Saccharum will issue up to 100,000 Saccharum Shares at a deemed price of $0.50 per Saccharum Share as a finder’s fee to an arm’s-length third party in connection with and subject to the completion of this transaction.

The completion of the transactions described herein is subject to the approval of the TSX Venture Exchange and all other necessary shareholder or regulatory approvals. The completion of the transactions are also subject to certain other additional conditions precedent, including, but not limited to: (i) entering into the definitive JV Agreement prior to July 15, 2011; (ii) completion of the Oxbow share purchase; (iii) the option agreement with respect to the K-2 property being amended to reflect the terms of the Agreement; (iv) the absence of any material change or change in a material fact which might reasonably be expected to have a material adverse effect on the financial and operational condition or the assets of each of the parties; and (v) certain other conditions typical in a transaction of this nature. In addition, certain of the time horizons associated with the work obligations of Saccharum in relation to the K-3 and K-4 properties are dependent on the receipt by the Corporation of confirmation of title to the leases comprising those properties.

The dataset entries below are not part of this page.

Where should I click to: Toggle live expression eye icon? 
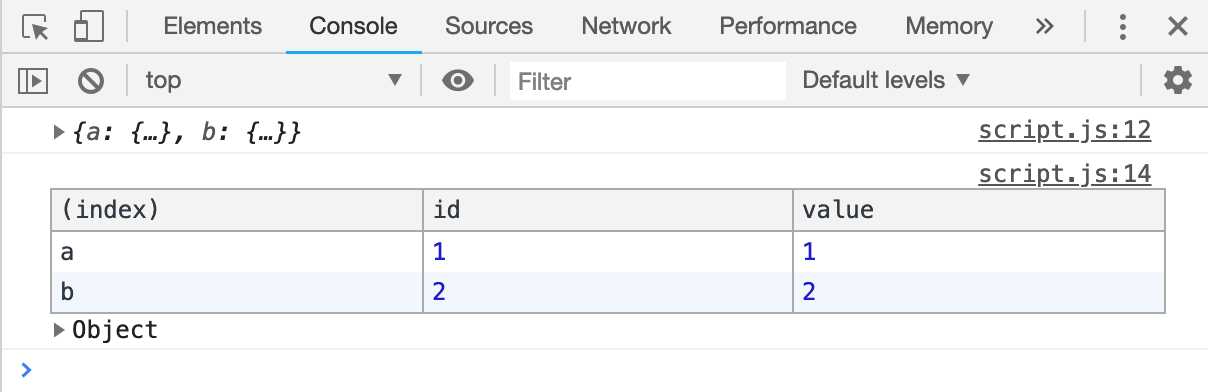(458, 80)
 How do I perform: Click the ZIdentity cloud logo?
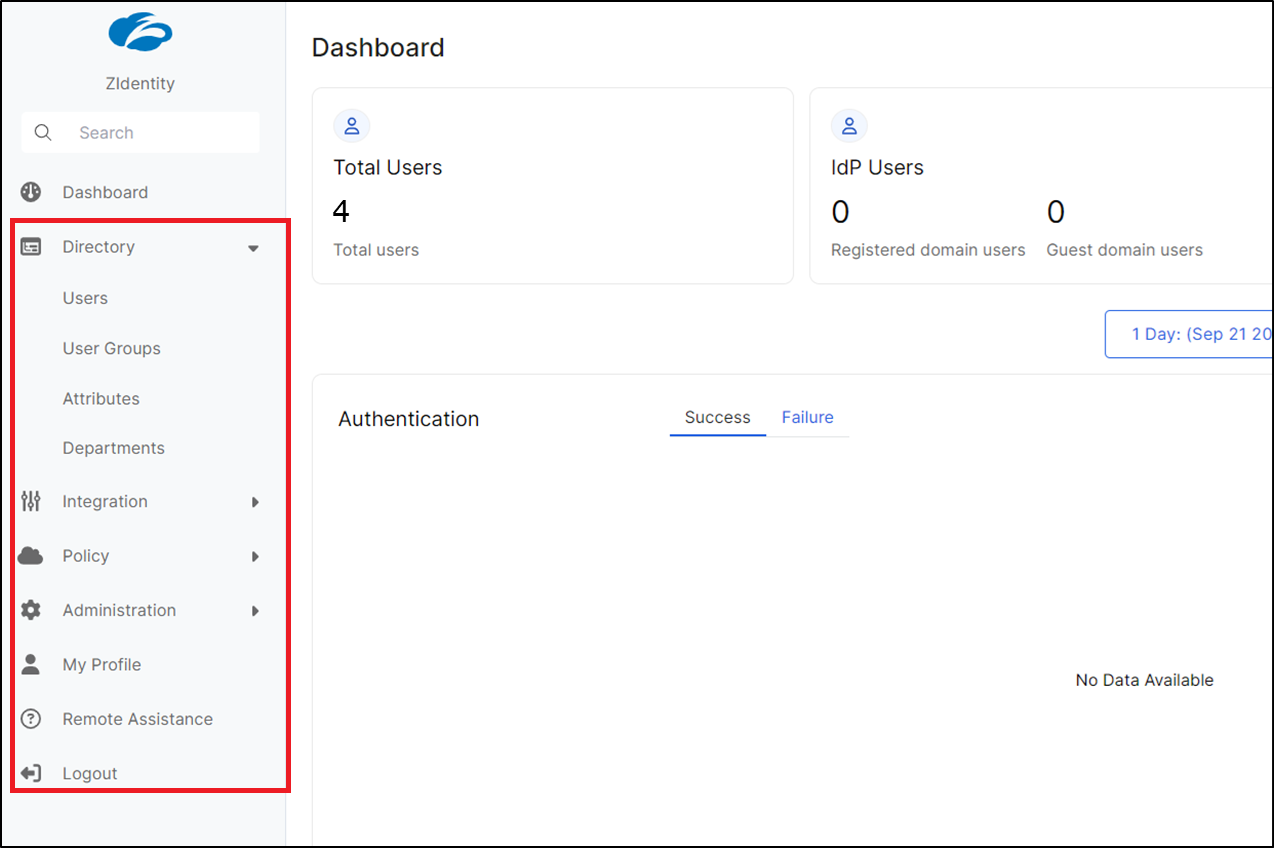point(140,33)
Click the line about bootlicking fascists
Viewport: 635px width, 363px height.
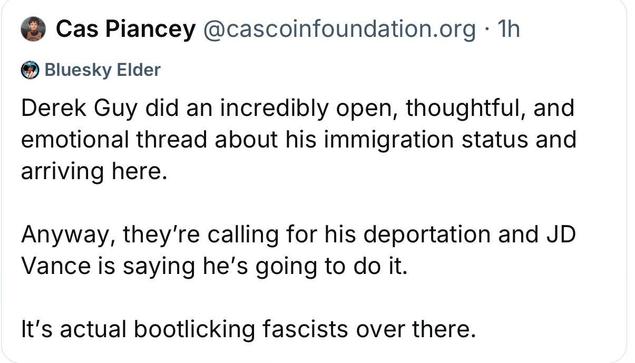click(248, 329)
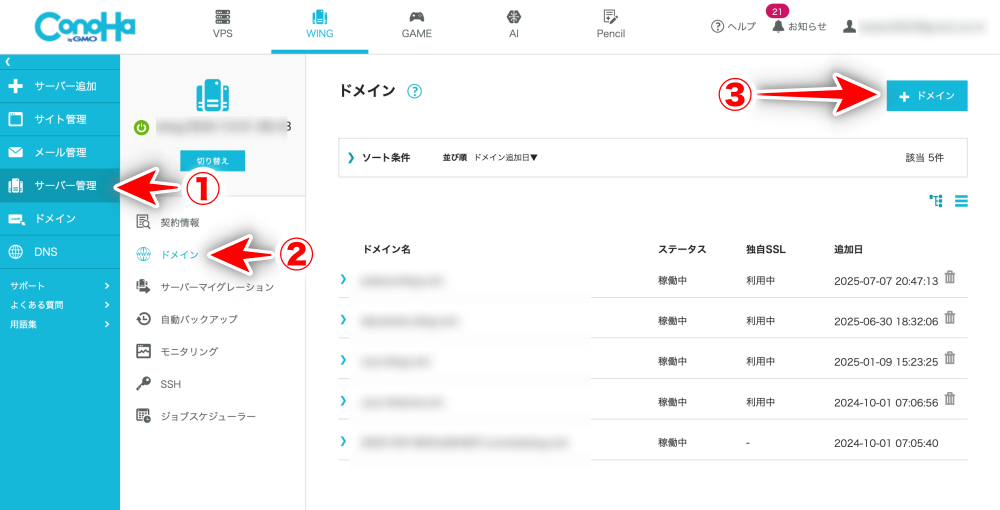Click trash icon for domain added 2025-01-09
1000x510 pixels.
950,357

In commenting on the execution of the agreement, Johannes Kingma, President of Saccharum, stated: “We have been working closely with the Marifil team since we signed the first Letter of Intent with this company in December. Now, after extensive negotiations, we have gained access to a significant block of potash exploration lands in Argentina’s Nequan Basin. Also, in Marifil, we have gained a joint venture partner with deep experience in mining activities, and we look forward to implementing an exploration aimed at confirming theories of the potential potash resource contained in this area.”

Trading in Saccharum Shares on the Exchange is currently halted and will remain so until the documentation required by the Exchange has been reviewed and accepted by the Exchange.